__Task description__
Please state how many lines of the records below contain the string "will". Give only the number.

>> START Records for the exercise

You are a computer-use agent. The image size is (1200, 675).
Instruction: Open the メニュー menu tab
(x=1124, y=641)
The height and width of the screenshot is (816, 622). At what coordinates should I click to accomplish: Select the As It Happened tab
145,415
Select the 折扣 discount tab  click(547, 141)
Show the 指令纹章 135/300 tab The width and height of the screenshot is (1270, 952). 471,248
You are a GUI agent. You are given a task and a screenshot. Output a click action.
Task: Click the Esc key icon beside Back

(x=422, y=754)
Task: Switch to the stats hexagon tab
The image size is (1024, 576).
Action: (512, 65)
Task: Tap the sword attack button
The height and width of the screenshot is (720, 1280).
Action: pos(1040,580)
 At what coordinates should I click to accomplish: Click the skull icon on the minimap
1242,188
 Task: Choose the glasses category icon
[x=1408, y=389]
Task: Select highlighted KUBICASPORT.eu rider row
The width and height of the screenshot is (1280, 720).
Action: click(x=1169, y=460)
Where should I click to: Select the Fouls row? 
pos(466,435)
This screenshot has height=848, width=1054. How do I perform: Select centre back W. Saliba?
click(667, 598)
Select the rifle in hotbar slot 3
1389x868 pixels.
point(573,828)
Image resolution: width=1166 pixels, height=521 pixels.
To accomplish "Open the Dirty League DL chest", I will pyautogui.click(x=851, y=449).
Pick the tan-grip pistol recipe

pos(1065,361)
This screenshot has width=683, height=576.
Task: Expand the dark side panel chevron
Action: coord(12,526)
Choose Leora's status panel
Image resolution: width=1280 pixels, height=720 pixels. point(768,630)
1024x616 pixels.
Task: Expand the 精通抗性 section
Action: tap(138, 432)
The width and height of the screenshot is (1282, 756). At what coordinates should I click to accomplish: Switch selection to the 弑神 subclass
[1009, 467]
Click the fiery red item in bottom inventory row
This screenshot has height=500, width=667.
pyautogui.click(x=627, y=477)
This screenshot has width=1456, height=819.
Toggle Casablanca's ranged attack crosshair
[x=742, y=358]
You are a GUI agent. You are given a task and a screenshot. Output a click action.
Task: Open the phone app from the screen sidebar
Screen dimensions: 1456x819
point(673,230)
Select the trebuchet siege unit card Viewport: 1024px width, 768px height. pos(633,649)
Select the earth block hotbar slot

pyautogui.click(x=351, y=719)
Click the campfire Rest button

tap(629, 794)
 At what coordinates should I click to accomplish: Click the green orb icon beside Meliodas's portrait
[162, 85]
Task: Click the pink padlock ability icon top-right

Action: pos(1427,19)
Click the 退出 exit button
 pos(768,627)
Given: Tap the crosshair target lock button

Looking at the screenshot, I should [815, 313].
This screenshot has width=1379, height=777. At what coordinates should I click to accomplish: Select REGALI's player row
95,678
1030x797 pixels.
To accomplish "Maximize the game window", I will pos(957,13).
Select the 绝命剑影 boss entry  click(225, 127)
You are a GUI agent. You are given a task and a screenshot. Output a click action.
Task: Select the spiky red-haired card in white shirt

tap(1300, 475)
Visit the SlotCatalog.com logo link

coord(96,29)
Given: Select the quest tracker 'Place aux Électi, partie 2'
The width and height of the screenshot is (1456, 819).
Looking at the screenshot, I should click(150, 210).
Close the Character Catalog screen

>> END Records for the exercise

__Response for this exercise__
2